この本だって、反対から読んでもこんなにスラスラと読めてわかりやす―――――――――――――って、本の上下反対じゃねぇか。

 俺は心の中で盛大にツッコミを入れた。

 早苗の向かい側から読んでいるのに、やたら読みやすいなと思っていたが、よく見たら俺の方に本の下側が向いていた。そりゃエンゲル係数の説明もスラスラ読めますわな。

 俺がそのことに気付いているのを知っているかは分からないが、彼女はひたすら視線を上下に動かして、読んでいるふりを続けている。

 きっと『集中しているから話しかけないで』という彼女なりの不機嫌さを表している行動なのだろうが、傍から見れば滑稽な図でしかないよな。

 俺は笑いを堪えつつ、彼女に話しかけることにした。

「早苗、怒ってるのか?」

「……別に」

 お前は沢尻〇リカかよ。俺は、どこからどう見ても怒っている彼女の、膨らんだほっぺをツンツンとつついてみる。

「うっ、にゃめてほ……(うっ、やめてよ……)」

 迷惑そうに首をブンブンと振る早苗。ちょっと可愛い。

 今まで『好きな子にはちょっかいを出したくなる』という言葉を聞く度に、「んなわけねぇだろ」というスタンスを貫いてきた俺だが、ようやくその気持ちに共感できたかもしれない。

 お腹をツンツン。

「く、くすぐったいよぉ……」

 脇腹をツンツン。

「あぅ……び、びっくりしちゃうから……」

 もう一度ほっぺをツンツン。

「わ、わたひ……おほってふんだほ?(私、怒ってるんだよ?)」

 こいつは押したボタンによってセリフを言ってくれるおもちゃなのか?と言うくらいに色んな反応を見せてくれる早苗。それでも彼女のほっぺは膨らんだままで……。
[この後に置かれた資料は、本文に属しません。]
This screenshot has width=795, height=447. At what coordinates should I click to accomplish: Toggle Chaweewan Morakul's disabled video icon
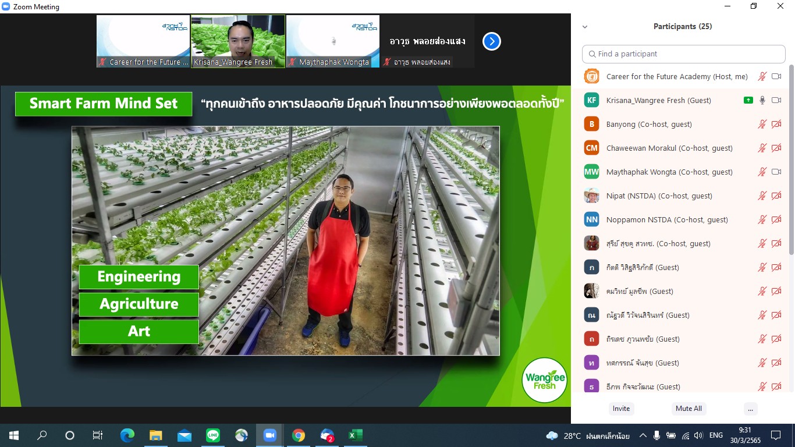pyautogui.click(x=776, y=148)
「なんでそんなに怒ってるんだよ。俺は何もやましいことなんてしてないって言っただろ?」

 俺の言葉を信じられないと言うふうに、早苗は眉をひそめる。

「南さんみたいな素敵な人と一夜を過ごしたのに何も無かったなんて、国会議員の『記憶にございません』くらい信用ないよ!」

「やけに例えがリアルだな!?」

 俺はそんなに信用されてないのか。ていうか、南のことを素敵な人って……まあ、そうだよな。俺以外はみんなあいつの裏を知らないわけで……。

 よく考えたら、俺って色んなやつの裏を知りすぎじゃないか?千鶴の女装癖に、薫先生の男子嫌い、それと素の南。いつか『お前はアイツを知りすぎた』って黒ずくめの集団に消されそうで怖いな。でも、その前に南と繋がりのあるサバ缶組に消されそうだけど。
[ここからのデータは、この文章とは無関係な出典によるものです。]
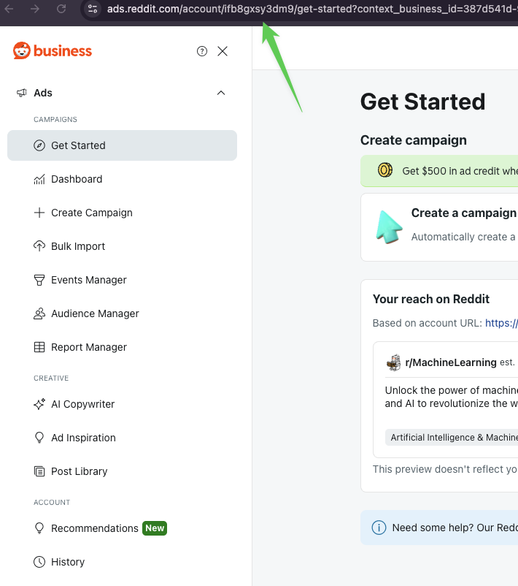Screen dimensions: 518x586
Task: Open the Post Library icon
Action: click(x=39, y=471)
 てか、サバ缶組と繋がりがあるってのは本当なのだろうか。確かに組長の名刺を見せてはいたが、彼女の過去を考えると、どうしてもそんなものと繋がりがあるとは思えない。いじめられてたくらいだからな。スクールカースト上位嫌いの彼女が、裏社会と繋がるなんてことはありえるのだろうか……。


「また別のこと考えてたでしょ!」

 早苗の声で現実に引き戻される。彼女はいつの間にか立ち上がって、腰に手を当てながら俺を見下ろしていた。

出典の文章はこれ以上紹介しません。